Scrawled on the same page are other sayings: Truly great men and women are never terrifying. Their humility puts you at ease. If a very important person frightens you, he is not great; he only thinks is.” This, I copied from the Readers’ Digest, July, 1983. Another is, The only thing which makes it possible to regard this world we live in without disgust is the beauty which now and then men create out of the chaos: the pictures they paint, the music they compose, the books they write and the lives they lead. Of all these, the richest in beauty is a life well lived. That is the perfect work of art. Those lines were penned by Somerset Maugham. To the side of that page, I scribbled, Beauty is its own excuse for being. I give my sister Eva credit for that. We were talking over the phone about a painting we both admired when she said it.
Another time I wrote (on the same page), I don’t let those troubles that I can’t do anything about lay heavy on my shoulders. That philosophy was uttered by a woman who was telling me her children lived far away from her and how she missed them and rarely got to see them. She was shelling peas sitting in the shade of a pecan tree. Her name was Donnie. I thought about her comment later and used it in the second volume of my Red Earth southern stories--Beyond This Red Earth.
I’m certain many people copy quotations or sayings that energize their thoughts or they feel might someday be useful. Some we get from books, others from people with whom we talk.
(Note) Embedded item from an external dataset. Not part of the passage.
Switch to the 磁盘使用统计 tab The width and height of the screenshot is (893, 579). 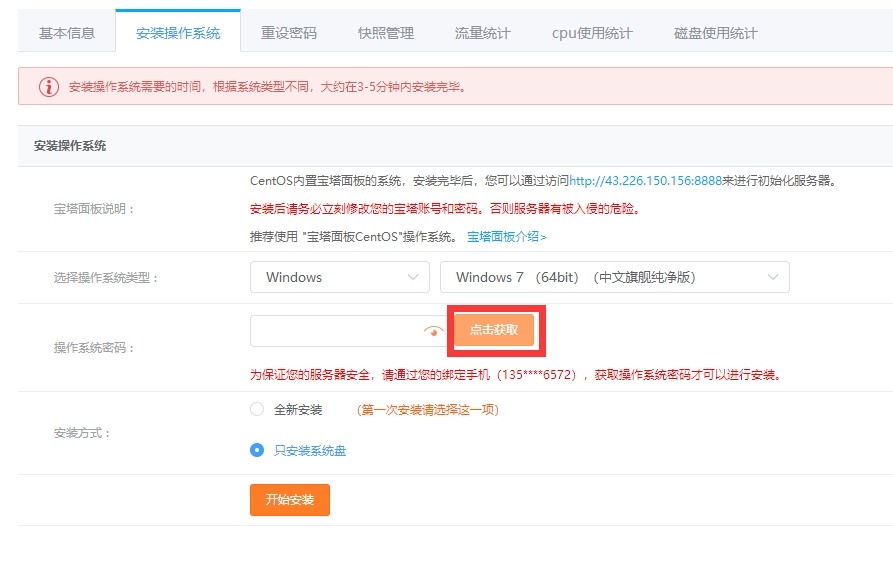click(x=715, y=33)
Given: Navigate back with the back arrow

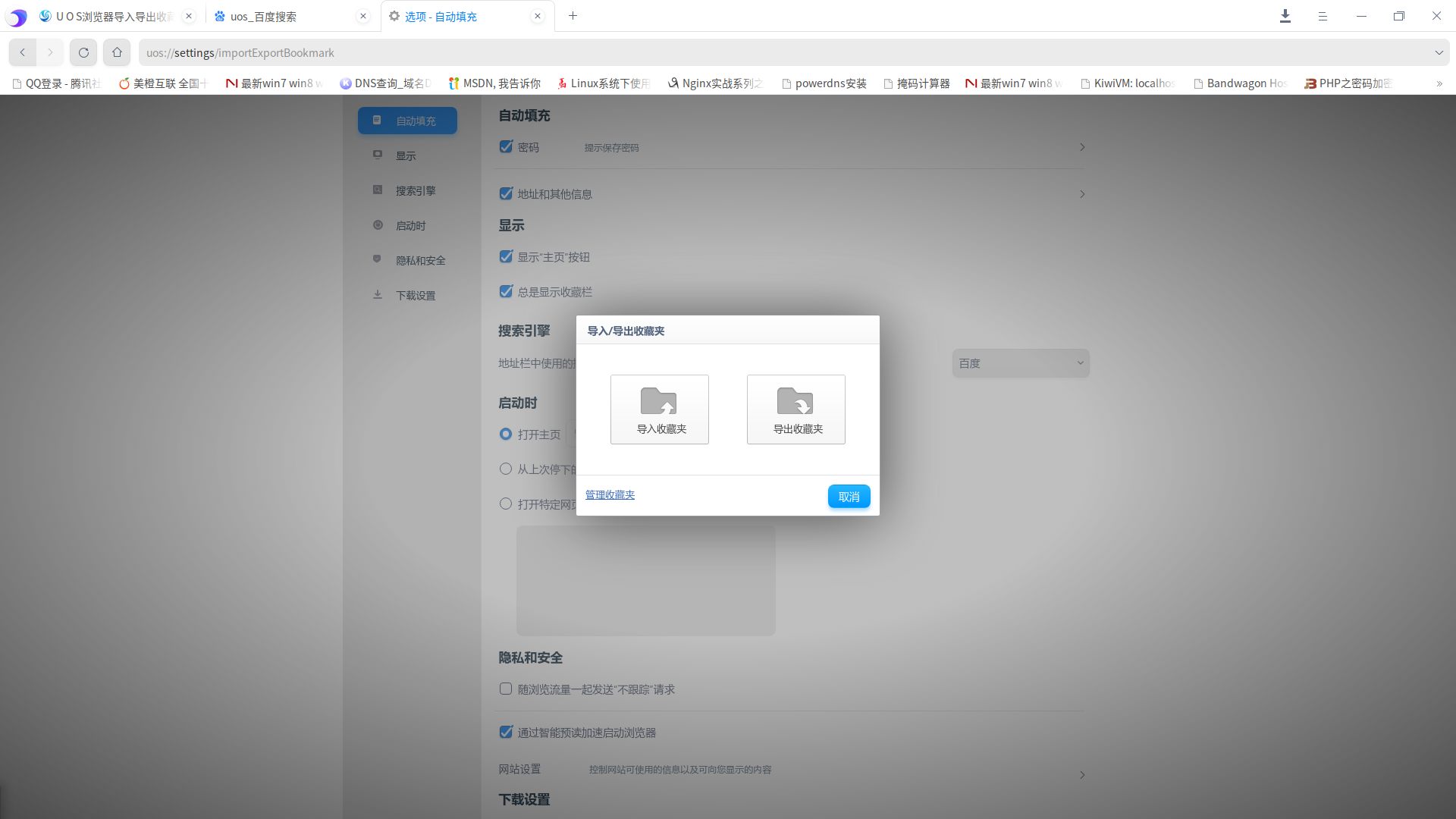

One never knows where we’ll stumble across a thought or pithy saying. The other day, I found a quotation in a birthday card that was the perfect comment for one of the character in my play to say to her friend. Then sometimes we copy things simply to keep them fresh in our minds. Consider the message my three and a half year old granddaughter had her mother write on a postcard to her little friend in NC.
Dear __, Thank you for the dolphin. I named her Kara. I’ve been doing crafts with my Grandma Joyce, playing with my cousins, and I even caught a big bass (fish). See you soon. Love, S----
When I read her postcard, I felt I’d read a children’s book for in just a few lines, she said a great deal. Moreover her message conveyed a sense of a delight only a child can express. Someday when she’s grown, I’ll show it to her—along with another adage Miss Donnie shared, What that he didn’t have, he made arrangements to do without.